──────── Passage
# Pictus cat w/ eating disorder



## Platysaurus (Oct 7, 2010)

I've had my cat for about a month now, and it decided to snack on quite a few fry as my molly was giving birth. I wasn't home, and was unaware that she was ready to give birth, but she was fairly large and I only saved about 10 fry.
That was a few days ago, and now she's eating every bit of food that she can get at that's dropped in the aquarium. (Just flake food; I have nothing else at the moment.)
Her stomach is slightly smaller than a nickel in diameter at the moment. 
I honestly would've stopped it sooner, but I was away from home. 
(They obviously overfed while I was away.)
Anyhow, I removed her from the main tank and gave her her own space for now.
Is there anything I can do for her, other than fast her for a few days?
I'm a bit afraid that she has a large case of indigestion after that fry meal.

I'll try getting pictures if possible, though I might not be able to get them until tomorrow.
Edit:: She's about 2-3 inches long, if that helps you get an idea of what I'm dealing with.


----------



## Blue Cray (Oct 19, 2007)

If a fish is hungry, it's going to eat. Leave the poor thing alone and keep up with regular feedings.


----------



## Revolution1221 (Apr 20, 2010)

pictus eat a lot at work they gobble up all the food before everything else and get huge stomachs.


----------



## FishMatt (May 12, 2010)

Yes they will eat stuff very fast. They love shrimp pellets, mine will eat 5-6 pellets at a time.


----------



## Platysaurus (Oct 7, 2010)

Okay, cool....
Thanks guys. I was kinda afraid she was going to eat herself to death~
She's never eaten like this before, otherwise I'd have no problem with it.


----------



## Bettawhisperer (Oct 1, 2010)

Mine eat all the trap door snails I had in the tank. LOL. I also made the mistake of putting some guppies in during the day time. He must have thought it was feeding time because the next day all the guppies were gone. The next time I put guppies in at night with the lights out so he wouldn't think he was being fed and they all lived. he never touched them. lesson learned.LOL


----------



## FishMatt (May 12, 2010)

Lol. Sounds like something that a Pictus would do. They eat whatever they can fit in thier mouth.


----------
────────────────
──────── Data rows
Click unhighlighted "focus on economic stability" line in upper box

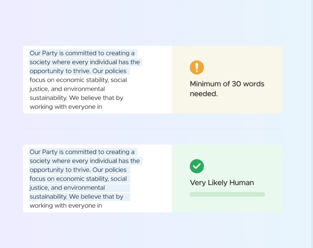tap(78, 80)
────────────────
──────── Data rows
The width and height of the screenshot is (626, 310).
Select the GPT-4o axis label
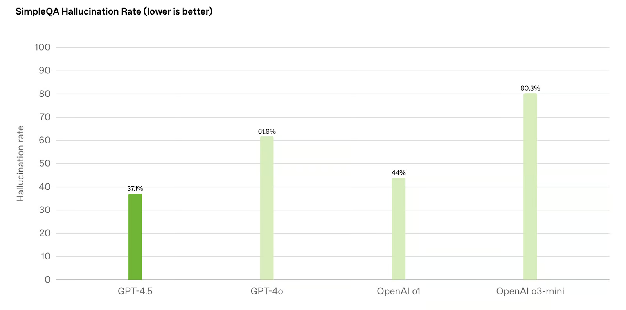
────────────────
Exercise goal: Translate this sentence from the forum thread about the pictus catfish into Spanish: "If a fish is hungry, it's going to eat."

Right answer: Si un pez tiene hambre, va a comer.